Hace cinco años, en el sótano de una casa en North York, Ontario, comenzó algo que en ese momento parecía pequeño. En ese entonces yo era un inmigrante más tratando de encontrar su lugar en Canadá. Había llegado solo, intentando entender cómo construir una nueva vida lejos de casa.

Como muchos de nosotros cuando emigramos, viví meses intensos de adaptación mientras aprendía nuevas formas de comunicarnos, entendía sistemas que no conocía y descubría cómo abrirme camino en un país donde conviven decenas de culturas distintas.

Pero migrar también tiene algo poderoso. Nos obliga a reinventarnos y a construir nuevas oportunidades en un lugar que, con el tiempo, también empieza a sentirse como hogar.

En medio de ese proceso entendí algo muy simple: ningún inmigrante debería recorrer este camino solo. De esa idea nació Casta Latina.

Lo que comenzó como conversaciones entre unos cuantos latinos con el tiempo se convirtió en una comunidad de más de 100 voluntarios que hoy conecta a personas en distintas ciudades del país.

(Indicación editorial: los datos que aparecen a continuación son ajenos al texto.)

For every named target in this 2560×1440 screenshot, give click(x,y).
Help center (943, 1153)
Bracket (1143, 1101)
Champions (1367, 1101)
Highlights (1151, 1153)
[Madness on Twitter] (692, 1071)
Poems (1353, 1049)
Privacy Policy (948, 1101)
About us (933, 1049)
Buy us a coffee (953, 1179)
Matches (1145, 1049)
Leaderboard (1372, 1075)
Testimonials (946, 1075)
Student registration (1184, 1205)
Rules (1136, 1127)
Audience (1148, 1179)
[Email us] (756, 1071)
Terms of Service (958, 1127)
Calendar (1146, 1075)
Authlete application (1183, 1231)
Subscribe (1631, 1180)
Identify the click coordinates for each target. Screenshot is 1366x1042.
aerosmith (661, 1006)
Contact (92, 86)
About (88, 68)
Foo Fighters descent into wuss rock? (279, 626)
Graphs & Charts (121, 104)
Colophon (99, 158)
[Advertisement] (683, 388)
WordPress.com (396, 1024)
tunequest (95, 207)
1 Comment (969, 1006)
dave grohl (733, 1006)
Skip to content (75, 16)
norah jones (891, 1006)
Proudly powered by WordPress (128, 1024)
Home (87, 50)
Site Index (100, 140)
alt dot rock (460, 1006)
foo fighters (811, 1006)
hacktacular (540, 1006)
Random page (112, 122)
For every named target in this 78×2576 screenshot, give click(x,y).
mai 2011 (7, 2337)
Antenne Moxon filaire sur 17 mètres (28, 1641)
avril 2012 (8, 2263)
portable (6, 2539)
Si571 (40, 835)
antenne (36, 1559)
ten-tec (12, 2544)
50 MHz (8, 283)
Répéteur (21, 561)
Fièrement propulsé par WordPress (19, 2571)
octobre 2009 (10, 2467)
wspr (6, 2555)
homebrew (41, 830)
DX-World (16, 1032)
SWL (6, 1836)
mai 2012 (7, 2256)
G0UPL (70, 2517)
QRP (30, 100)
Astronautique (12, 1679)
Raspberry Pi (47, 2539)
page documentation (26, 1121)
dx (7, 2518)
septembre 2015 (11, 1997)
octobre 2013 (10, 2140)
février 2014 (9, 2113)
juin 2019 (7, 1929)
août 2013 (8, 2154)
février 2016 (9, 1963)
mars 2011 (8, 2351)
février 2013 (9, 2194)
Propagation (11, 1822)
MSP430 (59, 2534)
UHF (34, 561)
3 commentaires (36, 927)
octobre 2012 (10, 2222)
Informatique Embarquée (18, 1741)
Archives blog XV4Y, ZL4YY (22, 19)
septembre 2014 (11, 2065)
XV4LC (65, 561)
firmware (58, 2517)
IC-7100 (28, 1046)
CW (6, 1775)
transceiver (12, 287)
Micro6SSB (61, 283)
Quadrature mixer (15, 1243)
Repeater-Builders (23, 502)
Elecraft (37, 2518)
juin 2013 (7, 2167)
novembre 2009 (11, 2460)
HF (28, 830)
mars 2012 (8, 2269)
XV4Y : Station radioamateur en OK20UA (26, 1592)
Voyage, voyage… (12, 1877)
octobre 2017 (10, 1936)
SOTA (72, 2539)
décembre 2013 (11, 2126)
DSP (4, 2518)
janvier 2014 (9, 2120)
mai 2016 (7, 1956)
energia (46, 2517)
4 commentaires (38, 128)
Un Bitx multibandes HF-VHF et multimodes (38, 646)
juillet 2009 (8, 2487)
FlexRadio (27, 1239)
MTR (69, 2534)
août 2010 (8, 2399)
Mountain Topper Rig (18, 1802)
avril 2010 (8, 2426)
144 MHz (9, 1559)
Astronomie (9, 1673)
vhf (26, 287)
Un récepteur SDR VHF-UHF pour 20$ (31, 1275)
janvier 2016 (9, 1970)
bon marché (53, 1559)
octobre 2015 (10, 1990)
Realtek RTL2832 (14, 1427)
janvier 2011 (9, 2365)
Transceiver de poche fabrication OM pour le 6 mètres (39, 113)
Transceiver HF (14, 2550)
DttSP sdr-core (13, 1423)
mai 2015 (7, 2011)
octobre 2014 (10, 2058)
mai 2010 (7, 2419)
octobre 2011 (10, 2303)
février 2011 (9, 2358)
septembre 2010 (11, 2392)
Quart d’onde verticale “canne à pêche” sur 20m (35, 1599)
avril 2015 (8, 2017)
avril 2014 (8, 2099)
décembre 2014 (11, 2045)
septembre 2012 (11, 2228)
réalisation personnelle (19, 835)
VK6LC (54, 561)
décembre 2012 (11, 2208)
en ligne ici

Hemos visto cómo una conversación puede cambiar el rumbo de alguien: una oportunidad laboral, un consejo oportuno o una amistad que hace que el invierno canadiense se sienta un poco menos frío.

Espacios como Conexiones Latinas, donde la comunidad se reúne para compartir experiencias y oportunidades, o iniciativas como Abrigos de Esperanza, donde cada invierno apoyamos a quienes enfrentan sus primeros meses en Canadá, reflejan ese mismo espíritu.

Cinco años después, sigo creyendo en la idea que dio origen a todo. Porque tener casta no es solo una palabra. Es la resiliencia de quienes empiezan de nuevo, la voluntad de ayudarnos entre nosotros y la convicción de que juntos podemos llegar más lejos.

Por eso decimos “¡Saca la casta!”. Una invitación a seguir adelante, a apoyarnos y a construir comunidad, incluso lejos de casa.